Smart Stadia and Performative Politics of Innovation in Sport

Based on a case study of smart stadium initiative at Arizona State University's Sun Devil Stadium, this paper reflects on the changing relationship between contemporary sport, digital technologies, and innovation economy. This project particularly asks how these changes are bringing about new ways that sports and fan experiences are digitally mediated, tested on, and commodified. The fact that digital technologies are opening up new areas of commodification and securitization of fan experience, by increasing the volume and variation of fan data, has to be figured prominently in the critical theory of sport.
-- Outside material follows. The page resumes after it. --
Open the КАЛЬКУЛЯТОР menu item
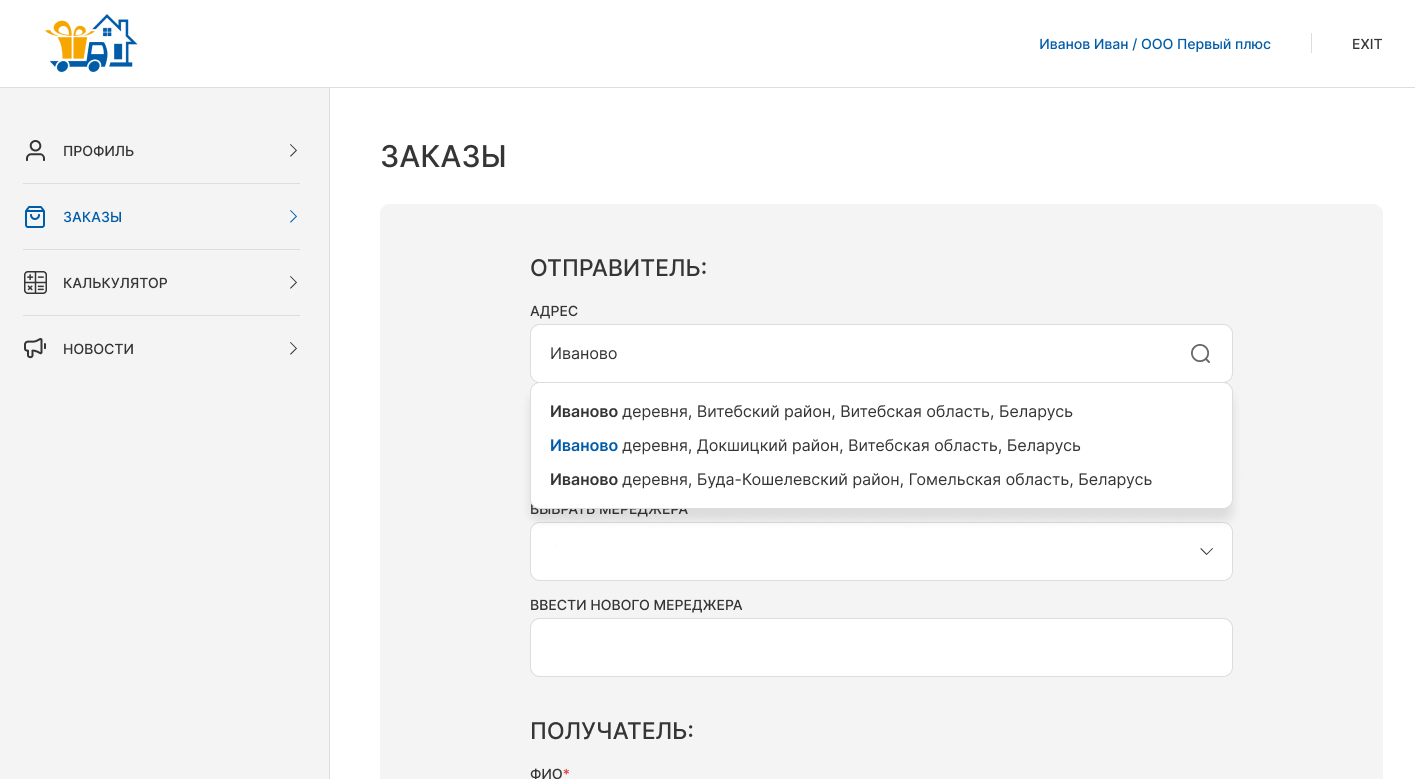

There has been a long and heated debate regarding the public utility of technically upgraded stadium facilities, in which the voices and interests of fans, non-fans, city managers, and team franchises collided and intersected. Although these projects may vary in scales (from installing new video displays to building the whole stadium from the ground up), financing strategies (public vs. public-private), ownership, and accessibility, the underlying rationale for building and upgrading stadiums always touched upon politico-economic as well as moral values of communitarianism and freedom.

 

References 

Godin, B. (2015). Innovation Contested: The Idea of Innovation Over the Centuries. New York: Routledge.

Gruneau, R. (2017). Sport and Modernity. Cambridge and Medford: Polity Press.